- [What the exercise asks]:
Convert the items, from the first line through the line containing "point(426,35)", into a JSON list of strings with one string per line. Leave out blank lines.

- [Task inputs]:
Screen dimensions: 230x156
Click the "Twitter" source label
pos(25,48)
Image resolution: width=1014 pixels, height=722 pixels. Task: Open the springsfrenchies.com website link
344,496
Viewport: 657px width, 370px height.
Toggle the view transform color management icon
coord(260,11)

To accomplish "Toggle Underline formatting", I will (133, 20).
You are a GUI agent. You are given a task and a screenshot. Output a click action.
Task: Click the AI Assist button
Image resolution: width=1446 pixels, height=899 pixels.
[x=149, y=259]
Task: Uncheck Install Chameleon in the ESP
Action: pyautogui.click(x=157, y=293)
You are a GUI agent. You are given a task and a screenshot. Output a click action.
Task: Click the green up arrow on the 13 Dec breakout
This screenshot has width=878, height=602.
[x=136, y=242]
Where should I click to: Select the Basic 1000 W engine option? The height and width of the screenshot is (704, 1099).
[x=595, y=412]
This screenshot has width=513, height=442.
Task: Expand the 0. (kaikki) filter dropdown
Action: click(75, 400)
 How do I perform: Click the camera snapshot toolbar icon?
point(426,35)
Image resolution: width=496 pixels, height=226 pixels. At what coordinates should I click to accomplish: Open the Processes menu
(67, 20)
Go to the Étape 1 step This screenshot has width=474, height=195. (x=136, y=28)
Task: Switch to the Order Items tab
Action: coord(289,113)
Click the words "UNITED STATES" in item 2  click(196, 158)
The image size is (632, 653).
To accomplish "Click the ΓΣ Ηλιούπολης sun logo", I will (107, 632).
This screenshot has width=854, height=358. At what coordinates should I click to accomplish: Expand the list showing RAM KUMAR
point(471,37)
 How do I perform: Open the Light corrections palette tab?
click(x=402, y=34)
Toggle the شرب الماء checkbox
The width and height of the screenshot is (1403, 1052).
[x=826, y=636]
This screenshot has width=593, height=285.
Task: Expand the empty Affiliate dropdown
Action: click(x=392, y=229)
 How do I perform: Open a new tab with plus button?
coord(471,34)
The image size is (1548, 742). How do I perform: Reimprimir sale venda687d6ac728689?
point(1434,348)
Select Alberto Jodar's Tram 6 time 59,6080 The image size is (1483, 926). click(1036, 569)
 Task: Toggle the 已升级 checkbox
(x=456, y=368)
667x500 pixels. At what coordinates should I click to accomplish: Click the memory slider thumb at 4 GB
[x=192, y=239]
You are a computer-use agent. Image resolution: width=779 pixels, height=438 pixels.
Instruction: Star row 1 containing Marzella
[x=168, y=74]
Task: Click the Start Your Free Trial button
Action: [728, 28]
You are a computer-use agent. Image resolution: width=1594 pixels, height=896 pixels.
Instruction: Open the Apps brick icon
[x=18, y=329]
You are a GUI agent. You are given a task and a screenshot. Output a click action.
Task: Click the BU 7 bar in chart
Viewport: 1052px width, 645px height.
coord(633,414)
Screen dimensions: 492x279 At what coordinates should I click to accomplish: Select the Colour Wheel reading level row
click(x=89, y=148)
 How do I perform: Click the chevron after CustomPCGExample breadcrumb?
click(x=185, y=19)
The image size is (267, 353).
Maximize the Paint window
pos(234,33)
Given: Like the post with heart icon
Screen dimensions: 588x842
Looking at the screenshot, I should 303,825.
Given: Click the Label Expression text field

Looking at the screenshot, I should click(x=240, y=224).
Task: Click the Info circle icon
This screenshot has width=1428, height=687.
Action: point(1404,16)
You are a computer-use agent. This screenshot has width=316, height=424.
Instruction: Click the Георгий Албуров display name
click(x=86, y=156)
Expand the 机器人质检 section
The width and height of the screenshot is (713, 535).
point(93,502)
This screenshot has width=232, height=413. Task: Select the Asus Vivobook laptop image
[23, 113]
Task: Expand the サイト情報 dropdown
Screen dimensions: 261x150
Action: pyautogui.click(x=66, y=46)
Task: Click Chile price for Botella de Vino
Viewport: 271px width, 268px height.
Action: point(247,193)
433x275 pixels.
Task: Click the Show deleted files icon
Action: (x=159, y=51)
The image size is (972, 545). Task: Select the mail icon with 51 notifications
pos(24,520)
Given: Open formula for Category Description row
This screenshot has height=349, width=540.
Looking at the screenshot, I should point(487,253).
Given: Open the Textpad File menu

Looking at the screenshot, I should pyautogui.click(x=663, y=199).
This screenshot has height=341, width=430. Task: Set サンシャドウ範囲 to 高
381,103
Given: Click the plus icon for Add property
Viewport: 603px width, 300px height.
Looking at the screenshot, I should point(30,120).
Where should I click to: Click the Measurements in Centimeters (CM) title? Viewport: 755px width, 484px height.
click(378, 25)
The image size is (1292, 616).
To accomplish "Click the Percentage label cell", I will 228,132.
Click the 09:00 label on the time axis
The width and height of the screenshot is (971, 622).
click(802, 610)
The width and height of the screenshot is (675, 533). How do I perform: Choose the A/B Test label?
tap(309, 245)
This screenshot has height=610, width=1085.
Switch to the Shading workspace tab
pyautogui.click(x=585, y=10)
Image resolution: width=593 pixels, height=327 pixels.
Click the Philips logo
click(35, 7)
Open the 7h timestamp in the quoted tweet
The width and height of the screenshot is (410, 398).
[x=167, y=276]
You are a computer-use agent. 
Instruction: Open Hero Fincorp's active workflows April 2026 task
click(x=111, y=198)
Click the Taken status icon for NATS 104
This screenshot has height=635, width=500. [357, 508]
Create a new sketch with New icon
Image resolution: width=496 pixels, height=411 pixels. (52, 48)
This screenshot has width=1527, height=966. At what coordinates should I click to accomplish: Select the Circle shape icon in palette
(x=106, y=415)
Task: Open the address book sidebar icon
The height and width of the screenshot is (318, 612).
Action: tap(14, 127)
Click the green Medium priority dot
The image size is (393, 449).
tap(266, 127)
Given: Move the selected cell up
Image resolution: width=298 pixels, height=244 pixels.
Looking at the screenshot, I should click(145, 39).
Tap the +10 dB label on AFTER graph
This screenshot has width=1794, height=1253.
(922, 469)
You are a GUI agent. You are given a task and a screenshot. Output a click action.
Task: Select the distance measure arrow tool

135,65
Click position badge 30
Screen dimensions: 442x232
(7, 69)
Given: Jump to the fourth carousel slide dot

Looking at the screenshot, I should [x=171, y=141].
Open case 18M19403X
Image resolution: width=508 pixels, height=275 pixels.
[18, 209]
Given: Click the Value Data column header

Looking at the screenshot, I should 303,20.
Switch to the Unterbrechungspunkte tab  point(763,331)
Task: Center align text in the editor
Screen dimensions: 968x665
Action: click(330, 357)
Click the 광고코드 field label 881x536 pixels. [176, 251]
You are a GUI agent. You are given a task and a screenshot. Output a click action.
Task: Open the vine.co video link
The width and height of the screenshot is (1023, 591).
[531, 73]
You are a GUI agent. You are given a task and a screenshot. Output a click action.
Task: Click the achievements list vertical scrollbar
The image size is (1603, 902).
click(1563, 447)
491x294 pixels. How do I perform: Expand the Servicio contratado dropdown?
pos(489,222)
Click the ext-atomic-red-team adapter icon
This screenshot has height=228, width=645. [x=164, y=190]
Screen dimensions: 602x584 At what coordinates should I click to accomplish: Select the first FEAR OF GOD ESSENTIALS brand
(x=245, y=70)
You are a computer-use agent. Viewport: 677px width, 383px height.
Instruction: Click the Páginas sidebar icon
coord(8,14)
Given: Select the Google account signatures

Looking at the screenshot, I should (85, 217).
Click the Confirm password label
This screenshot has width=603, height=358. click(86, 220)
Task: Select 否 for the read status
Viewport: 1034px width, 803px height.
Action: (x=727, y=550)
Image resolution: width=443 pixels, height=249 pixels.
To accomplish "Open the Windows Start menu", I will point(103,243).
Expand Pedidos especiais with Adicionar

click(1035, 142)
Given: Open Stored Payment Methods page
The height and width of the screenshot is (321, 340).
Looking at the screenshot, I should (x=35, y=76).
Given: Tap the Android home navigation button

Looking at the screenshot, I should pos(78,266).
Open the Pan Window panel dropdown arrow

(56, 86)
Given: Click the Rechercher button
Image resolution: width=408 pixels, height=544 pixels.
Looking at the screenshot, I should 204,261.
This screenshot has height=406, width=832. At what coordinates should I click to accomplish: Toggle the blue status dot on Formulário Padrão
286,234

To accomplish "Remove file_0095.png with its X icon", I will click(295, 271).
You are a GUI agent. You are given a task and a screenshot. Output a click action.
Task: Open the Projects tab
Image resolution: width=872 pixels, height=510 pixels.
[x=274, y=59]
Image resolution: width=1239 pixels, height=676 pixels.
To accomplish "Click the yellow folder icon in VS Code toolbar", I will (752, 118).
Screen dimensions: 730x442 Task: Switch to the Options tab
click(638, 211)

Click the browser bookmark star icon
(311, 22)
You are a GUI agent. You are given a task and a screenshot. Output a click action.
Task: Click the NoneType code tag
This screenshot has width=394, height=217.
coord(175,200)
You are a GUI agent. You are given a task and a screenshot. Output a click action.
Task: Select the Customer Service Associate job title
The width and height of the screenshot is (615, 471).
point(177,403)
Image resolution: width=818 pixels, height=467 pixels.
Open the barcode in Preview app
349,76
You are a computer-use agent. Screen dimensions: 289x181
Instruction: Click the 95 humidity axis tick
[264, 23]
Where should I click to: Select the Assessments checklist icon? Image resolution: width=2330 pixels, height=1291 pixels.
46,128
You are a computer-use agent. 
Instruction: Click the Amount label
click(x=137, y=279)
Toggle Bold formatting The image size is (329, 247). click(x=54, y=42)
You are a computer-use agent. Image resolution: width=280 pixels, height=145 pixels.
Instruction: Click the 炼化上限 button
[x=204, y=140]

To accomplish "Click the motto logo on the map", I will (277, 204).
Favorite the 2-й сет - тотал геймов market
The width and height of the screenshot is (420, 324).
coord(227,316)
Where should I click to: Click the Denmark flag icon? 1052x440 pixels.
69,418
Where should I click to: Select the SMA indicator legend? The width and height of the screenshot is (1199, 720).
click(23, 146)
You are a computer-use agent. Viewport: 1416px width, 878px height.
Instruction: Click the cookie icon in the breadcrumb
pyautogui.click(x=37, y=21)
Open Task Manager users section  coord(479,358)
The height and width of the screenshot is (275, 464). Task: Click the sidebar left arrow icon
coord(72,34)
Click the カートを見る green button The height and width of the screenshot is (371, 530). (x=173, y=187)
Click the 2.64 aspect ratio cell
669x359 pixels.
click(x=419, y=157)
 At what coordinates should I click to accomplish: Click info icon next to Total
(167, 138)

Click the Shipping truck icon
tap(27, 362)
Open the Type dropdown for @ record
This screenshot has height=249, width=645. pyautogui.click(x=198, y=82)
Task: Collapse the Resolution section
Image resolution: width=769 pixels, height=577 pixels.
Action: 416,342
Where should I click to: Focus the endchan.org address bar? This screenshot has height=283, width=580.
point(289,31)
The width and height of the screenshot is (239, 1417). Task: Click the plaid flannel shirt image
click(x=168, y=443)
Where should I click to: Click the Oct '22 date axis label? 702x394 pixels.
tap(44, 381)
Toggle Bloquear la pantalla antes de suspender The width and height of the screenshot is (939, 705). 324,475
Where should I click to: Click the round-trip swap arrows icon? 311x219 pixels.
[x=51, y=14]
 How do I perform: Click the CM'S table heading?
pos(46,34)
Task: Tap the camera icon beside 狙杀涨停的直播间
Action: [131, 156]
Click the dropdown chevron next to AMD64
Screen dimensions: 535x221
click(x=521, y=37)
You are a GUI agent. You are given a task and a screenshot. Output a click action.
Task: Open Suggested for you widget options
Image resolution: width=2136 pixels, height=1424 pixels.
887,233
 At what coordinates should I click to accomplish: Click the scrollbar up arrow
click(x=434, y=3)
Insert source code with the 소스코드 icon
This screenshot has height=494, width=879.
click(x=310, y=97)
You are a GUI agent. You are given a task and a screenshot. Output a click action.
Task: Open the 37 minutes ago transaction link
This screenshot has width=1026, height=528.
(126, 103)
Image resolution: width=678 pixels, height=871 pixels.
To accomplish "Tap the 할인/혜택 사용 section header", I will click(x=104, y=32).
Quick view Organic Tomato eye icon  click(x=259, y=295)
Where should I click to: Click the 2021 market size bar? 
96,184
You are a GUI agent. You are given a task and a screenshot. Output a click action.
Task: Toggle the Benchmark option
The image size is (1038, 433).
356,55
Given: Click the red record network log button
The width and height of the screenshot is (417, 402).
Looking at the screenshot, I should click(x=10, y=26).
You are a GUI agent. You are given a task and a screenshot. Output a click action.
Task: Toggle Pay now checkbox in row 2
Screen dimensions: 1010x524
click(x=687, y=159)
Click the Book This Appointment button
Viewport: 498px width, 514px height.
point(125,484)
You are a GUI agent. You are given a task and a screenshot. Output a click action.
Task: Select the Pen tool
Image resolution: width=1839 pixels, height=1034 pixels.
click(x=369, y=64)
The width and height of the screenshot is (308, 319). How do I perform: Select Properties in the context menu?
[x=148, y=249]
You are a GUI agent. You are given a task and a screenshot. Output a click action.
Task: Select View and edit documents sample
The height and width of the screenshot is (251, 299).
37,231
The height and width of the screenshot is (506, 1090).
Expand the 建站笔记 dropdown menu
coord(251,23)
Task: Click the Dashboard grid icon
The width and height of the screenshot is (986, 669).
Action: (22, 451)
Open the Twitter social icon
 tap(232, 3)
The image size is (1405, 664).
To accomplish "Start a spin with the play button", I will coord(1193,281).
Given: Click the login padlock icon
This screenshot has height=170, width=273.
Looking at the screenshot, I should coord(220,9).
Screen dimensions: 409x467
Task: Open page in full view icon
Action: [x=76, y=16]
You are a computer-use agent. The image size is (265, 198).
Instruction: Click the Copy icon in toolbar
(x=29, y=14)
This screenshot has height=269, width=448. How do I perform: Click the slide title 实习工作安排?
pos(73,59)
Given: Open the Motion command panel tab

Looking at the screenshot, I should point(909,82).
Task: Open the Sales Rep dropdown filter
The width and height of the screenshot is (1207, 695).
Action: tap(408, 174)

- [The completed task]:
[
  "Screen dimensions: 230x156",
  "Click the \"Twitter\" source label",
  "pos(25,48)",
  "Image resolution: width=1014 pixels, height=722 pixels. Task: Open the springsfrenchies.com website link",
  "344,496",
  "Viewport: 657px width, 370px height.",
  "Toggle the view transform color management icon",
  "coord(260,11)",
  "To accomplish \"Toggle Underline formatting\", I will (133, 20).",
  "You are a GUI agent. You are given a task and a screenshot. Output a click action.",
  "Task: Click the AI Assist button",
  "Image resolution: width=1446 pixels, height=899 pixels.",
  "[x=149, y=259]",
  "Task: Uncheck Install Chameleon in the ESP",
  "Action: pyautogui.click(x=157, y=293)",
  "You are a GUI agent. You are given a task and a screenshot. Output a click action.",
  "Task: Click the green up arrow on the 13 Dec breakout",
  "This screenshot has width=878, height=602.",
  "[x=136, y=242]",
  "Where should I click to: Select the Basic 1000 W engine option? The height and width of the screenshot is (704, 1099).",
  "[x=595, y=412]",
  "This screenshot has width=513, height=442.",
  "Task: Expand the 0. (kaikki) filter dropdown",
  "Action: click(75, 400)",
  " How do I perform: Click the camera snapshot toolbar icon?",
  "point(426,35)"
]